Streptococcus mutans has been reported to be the most abundant bacteria on enamel and root plaque (77%) [14], has high adhesion to all surfaces in the mouth, and it is a bacteria that is virulent with its acidogenic and aciduric properties [11]. Although in vitro studies have shown that artificial saliva does not reflect all the features of natural saliva [33], its use is essential for standardization [28, 35]. In the present study, to enable bacterial adhesion on the surface of the specimens, artificial saliva was prepared in accordance with the equation of Fusayama [33].

Similar to the findings of the present study, Aykent et al. [9] reported a positive correlation between the surface roughness and bacterial adhesion of restorative materials polished with different procedures. In the present study, SEM images (Fig. 6) revealed bacterial aggregation in areas with high surface roughness. Haralur et al. [36] compared stainless steel crowns, PMMA and bis-acryl resin interim crown materials, and the highest dental plaque accumulation was observed on PMMA specimens and the least was observed on the stainless-steel crown. Bacterial adhesion and proliferation on PMMA and bis acryl resin groups were reported to be due to hydrophilic polymer matrix and monomer structure. In the present study, the highest bacterial adhesion was found in the Dnt_Ps specimen group, while the least bacterial adhesion was in the Tab_Bc group.

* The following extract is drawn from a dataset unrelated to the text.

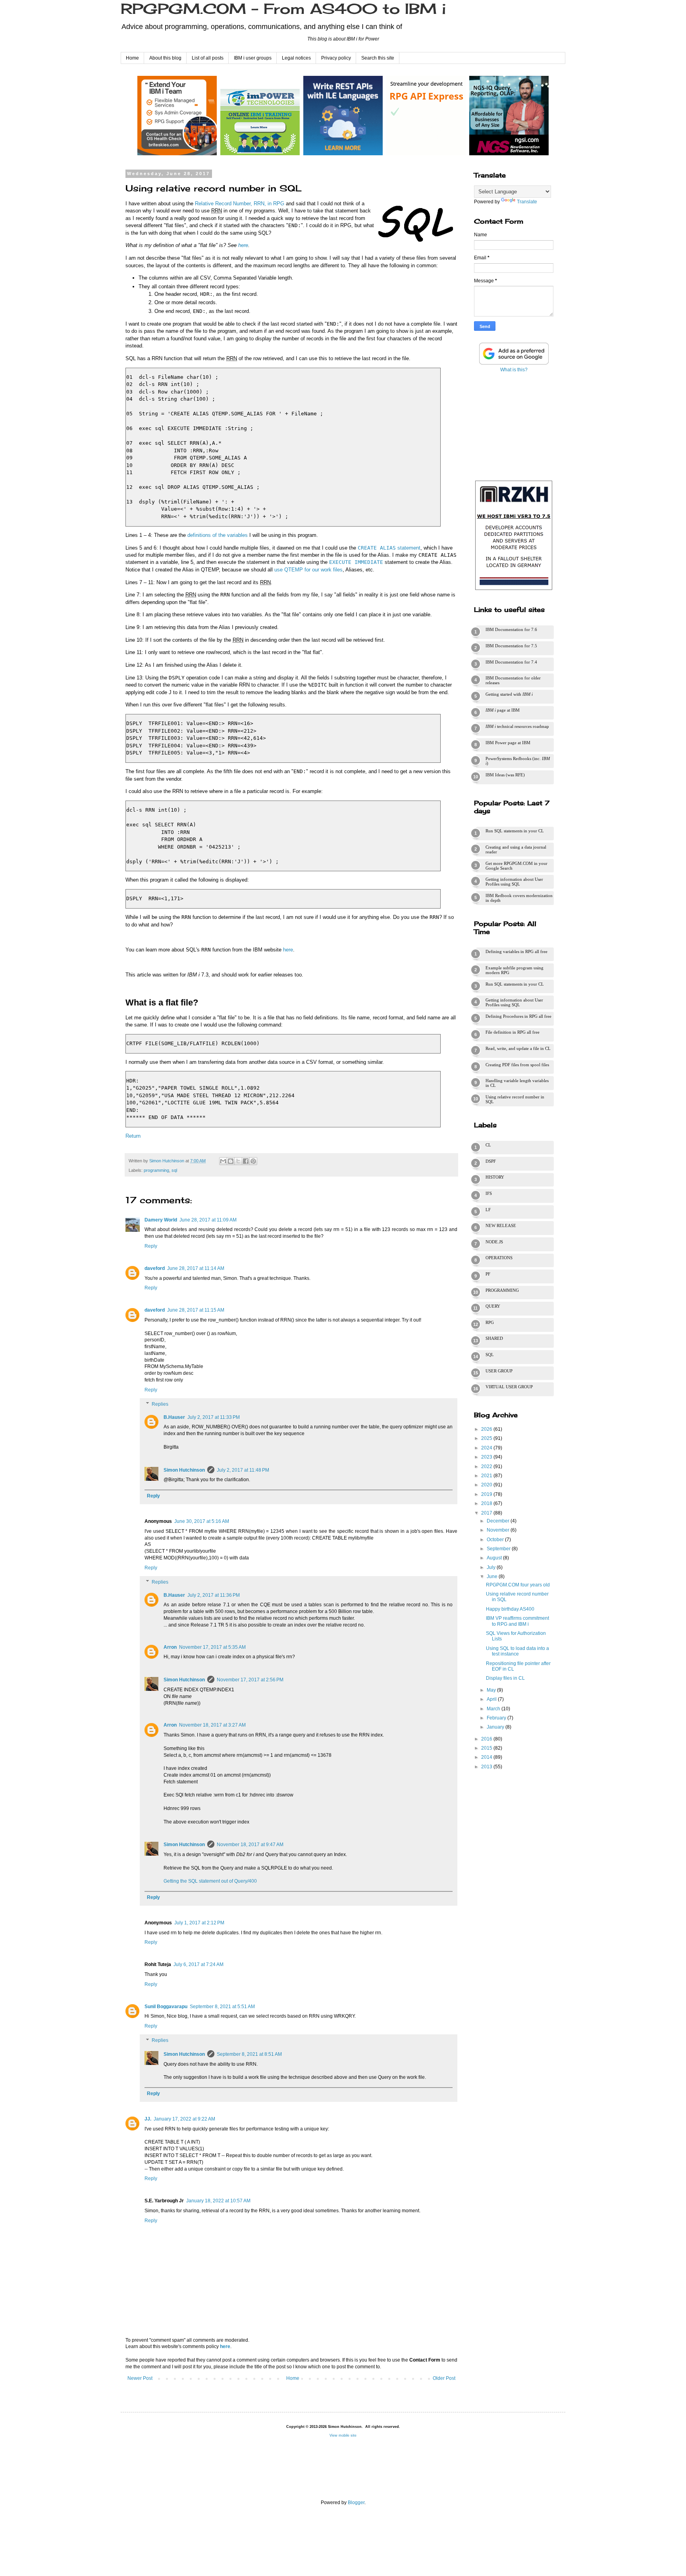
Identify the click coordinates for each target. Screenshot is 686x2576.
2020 (487, 1485)
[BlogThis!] (231, 1161)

Although surface roughness is an important feature in terms of bacterial adhesion, it is not a sufficient factor alone [6]. The effects of physical properties of materials such as surface electrical properties and free energy, hydrophobicity, fluoride release, as well as chemical properties have been previously studied [15]. Quirynen et al. [16] reported more dental plaque deposition on hydrophilic surfaces than on hydrophobic surfaces. Olsson et al. [15] stated that there was a critical limit on the hydrophobicity of surfaces in dental plaque deposition and the deposition below this limit would be minimal. Pellicle coating of the surfaces of dental materials changes the surface energy, which changes the bacteriostatic or bactericidal effect of the dental plaque [17]. Accordingly, these factors should be taken into consideration when interpreting the effects of varying factors and situations.

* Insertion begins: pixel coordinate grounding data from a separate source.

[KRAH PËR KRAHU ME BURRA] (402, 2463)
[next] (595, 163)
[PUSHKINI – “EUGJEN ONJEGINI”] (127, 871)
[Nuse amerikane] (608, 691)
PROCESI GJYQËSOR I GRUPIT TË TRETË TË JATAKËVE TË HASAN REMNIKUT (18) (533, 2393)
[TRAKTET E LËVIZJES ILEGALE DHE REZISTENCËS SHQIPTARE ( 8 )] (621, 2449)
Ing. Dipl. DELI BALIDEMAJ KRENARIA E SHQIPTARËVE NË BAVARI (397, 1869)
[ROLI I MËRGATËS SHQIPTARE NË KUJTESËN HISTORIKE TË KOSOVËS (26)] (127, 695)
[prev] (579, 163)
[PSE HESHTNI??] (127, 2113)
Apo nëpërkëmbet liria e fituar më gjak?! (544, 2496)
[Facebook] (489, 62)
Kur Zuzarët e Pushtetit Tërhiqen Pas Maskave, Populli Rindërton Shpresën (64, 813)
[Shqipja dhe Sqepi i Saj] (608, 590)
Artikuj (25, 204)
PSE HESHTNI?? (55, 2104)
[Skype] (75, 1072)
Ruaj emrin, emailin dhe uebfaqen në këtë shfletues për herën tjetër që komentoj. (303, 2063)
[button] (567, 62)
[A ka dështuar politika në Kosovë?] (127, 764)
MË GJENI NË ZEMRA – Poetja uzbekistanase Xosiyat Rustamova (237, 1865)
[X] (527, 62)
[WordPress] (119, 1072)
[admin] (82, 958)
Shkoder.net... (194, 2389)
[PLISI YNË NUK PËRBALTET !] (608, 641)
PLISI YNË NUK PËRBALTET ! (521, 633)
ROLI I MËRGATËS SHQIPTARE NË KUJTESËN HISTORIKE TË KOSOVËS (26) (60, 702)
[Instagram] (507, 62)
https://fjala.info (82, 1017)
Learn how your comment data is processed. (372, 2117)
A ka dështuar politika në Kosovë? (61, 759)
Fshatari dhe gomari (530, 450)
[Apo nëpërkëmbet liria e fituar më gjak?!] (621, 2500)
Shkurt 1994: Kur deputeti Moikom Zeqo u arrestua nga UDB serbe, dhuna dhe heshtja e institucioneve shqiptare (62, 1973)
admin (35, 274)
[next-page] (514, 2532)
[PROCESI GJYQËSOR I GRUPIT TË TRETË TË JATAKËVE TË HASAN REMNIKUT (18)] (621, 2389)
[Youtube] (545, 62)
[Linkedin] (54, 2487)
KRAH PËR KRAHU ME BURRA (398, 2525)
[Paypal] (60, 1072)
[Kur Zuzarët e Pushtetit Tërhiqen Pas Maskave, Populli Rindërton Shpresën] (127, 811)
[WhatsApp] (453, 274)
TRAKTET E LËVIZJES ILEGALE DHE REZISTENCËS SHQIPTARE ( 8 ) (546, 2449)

The specimens used in the current study were prepared in disc form containing flat surfaces, however, the recesses and protrusions on the tooth morphology may not allow an effective polishing process, and the roughness and bacterial adhesion may be affected. Clinical studies are needed to corroborate the findings of the present study. Also, further in vitro and in vivo research is needed to evaluate other factors affecting bacterial adhesion to interim materials particularly when surface sealants are used.

Conclusions

Within the limitations of this study, the following conclusions were drawn:

Even though surface sealant agent application significantly decreased the surface roughness compared with conventionally polished specimens, dynamic loading significantly increased the surface roughness of all surface sealant coupled materials. Raa values of all test groups were higher than plaque accumulation threshold (0.20 µm). Streptococcus mutans adhered more on rougher surfaces. Although tested surface sealant agents enabled smoother surfaces, their use on occlusal surfaces of tested interim crown materials may lead to increased roughness compared with conventional polishing. When Dentalon is used, Biscover LV application can be recommended for smoother surfaces with less bacterial adhesion.